London: A fragile global economy is likely to suppress oil demand growth to 1.3 million barrels per day (bpd) in 2012, lower than this year, the Organization of the Petroleum Exporting Countries said in its first forecast for next year.
Oil prices could draw some support from a lingering supply shortfall of more than a million bpd between the anticipated need for Opec crude and the amount pumped by the 12-member group, although increased output from top producer Saudi Arabia has narrowed the gap.
In its monthly report on Tuesday, Opec predicted world oil consumption would rise by 1.36 million bpd this year, slightly lower than the 1.38 million bpd expected in last month’s report.

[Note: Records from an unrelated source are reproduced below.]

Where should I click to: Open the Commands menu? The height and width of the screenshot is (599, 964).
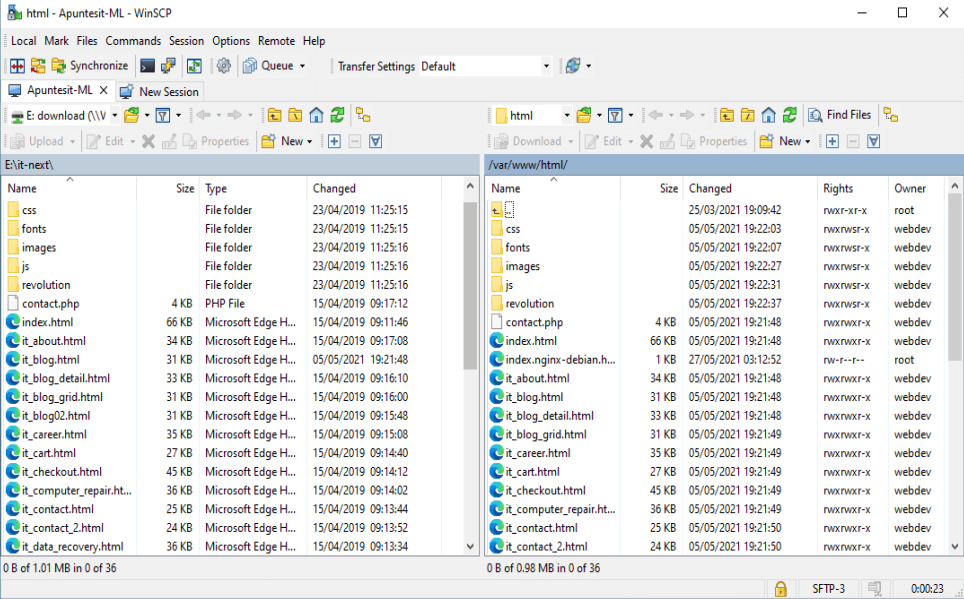tap(133, 41)
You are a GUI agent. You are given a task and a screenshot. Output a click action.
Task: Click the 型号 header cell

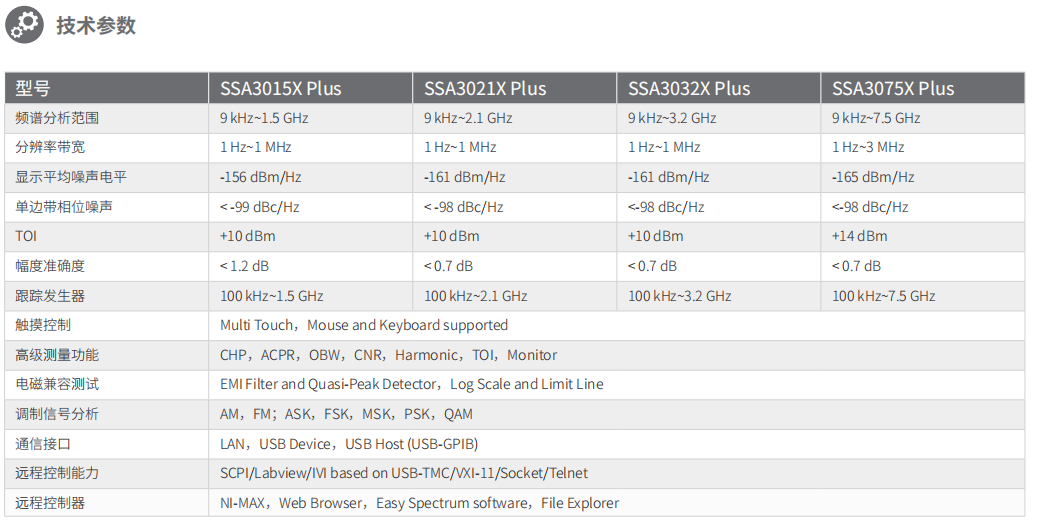pos(33,88)
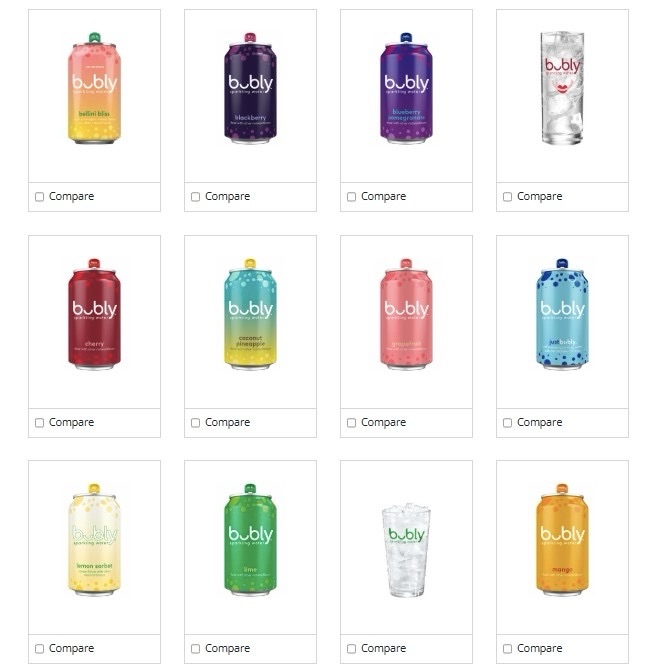Screen dimensions: 650x672
Task: Select the lemon sorbet bubly can
Action: 94,540
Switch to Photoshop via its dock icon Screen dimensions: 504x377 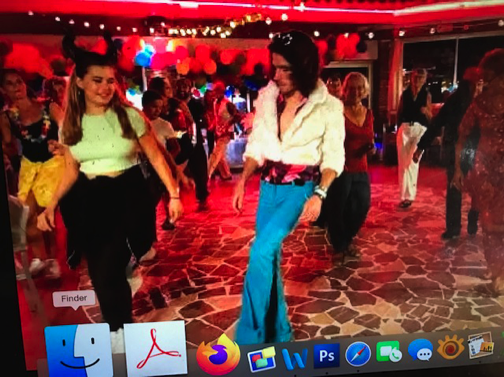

It said the demand outlook was subject to much uncertainty and would depend on factors such as the speed of Japan’s recovery from this year’s nuclear disaster and tsunami, as well as on the impact of oil prices on developed economies.
“Should higher international oil prices persist, or should further setbacks in the OECD economies occur, then it might impose a stronger reverse elasticity on oil demand, putting more weight on the downside risk,” Opec said.
“This risk might be translated into a reduction of current growth by 200,000 bpd.”
The demand for Opec’s crude was estimated to rise to 30.3 million bpd next year, from 30 million bpd in 2011.
At a meeting in June, Opec failed to reach agreement on a Saudi-led proposal to increase output even though the group’s own economists forecast a supply gap in the second half of the year. Tuesday’s report implied a shortfall of 1.25 mn bpd.
Saudi Arabia has since unilaterally added some 461,000 bpd to its production in June, compared with May, taking its output to 9.42 million bpd, according to secondary sources cited by the report.
Opec output as a whole rose by 520,000 bpd in June compared with May to 29.60 million bpd, the secondary sources found.
In response to the failed Opec meeting, the International Energy Agency, led by top oil consumer the United States, announced the release of 60 million bpd from emergency stockpiles late last month.
Some Opec officials, notably from Iran, condemned the intervention and Opec’s monthly report also implied criticism.
“Speculative activity has continued to push prices beyond levels justified by fundamentals”, the report said.
“The market reaction to the recent decision to release Strategic Petroleum Reserves provides a good example,” it continued, noting prices had initially fallen sharply, but then recovered.
Brent crude futures were trading above $115 a barrel on Tuesday, higher than before the announcement of the IEA’s emergency reserves release.